▶ [Recorded information]

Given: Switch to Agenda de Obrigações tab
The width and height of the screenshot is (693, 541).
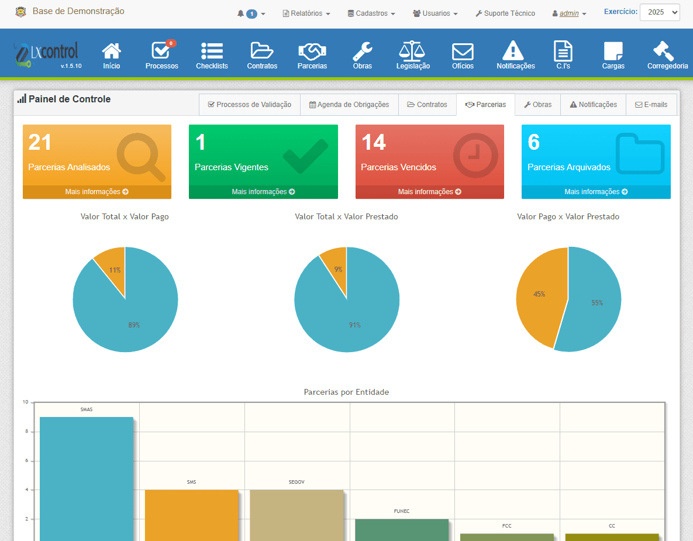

* * *

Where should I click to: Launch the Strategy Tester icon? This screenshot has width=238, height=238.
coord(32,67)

--

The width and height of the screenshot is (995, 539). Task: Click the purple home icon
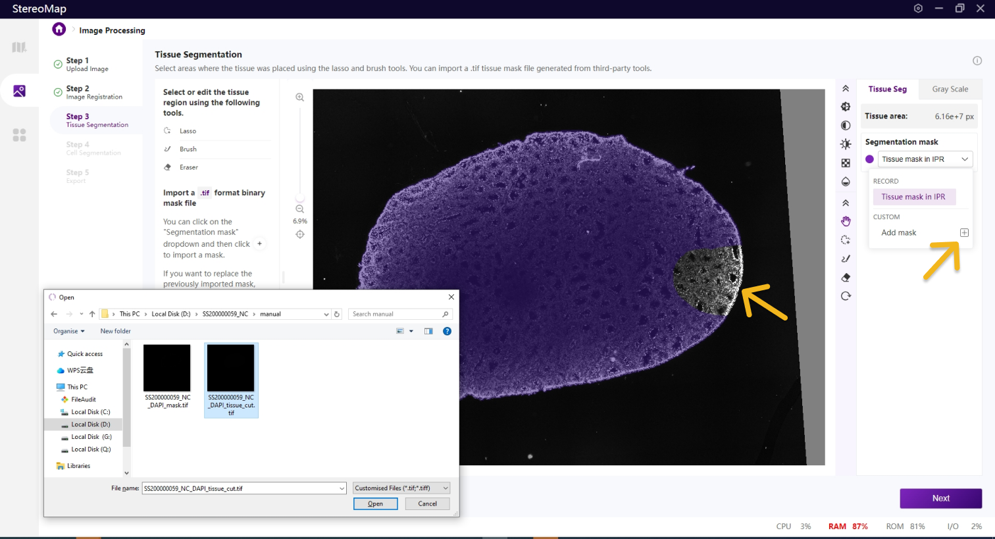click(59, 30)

▶ [Exercise objective]
In the listing above, the lines from the one containing "Given: Switch to Agenda de Obrigações tab" through the one containing "The width and height of the screenshot is (693, 541)." must be set down exactly, with no other lines.

▶ [Your solution]
Given: Switch to Agenda de Obrigações tab
The width and height of the screenshot is (693, 541).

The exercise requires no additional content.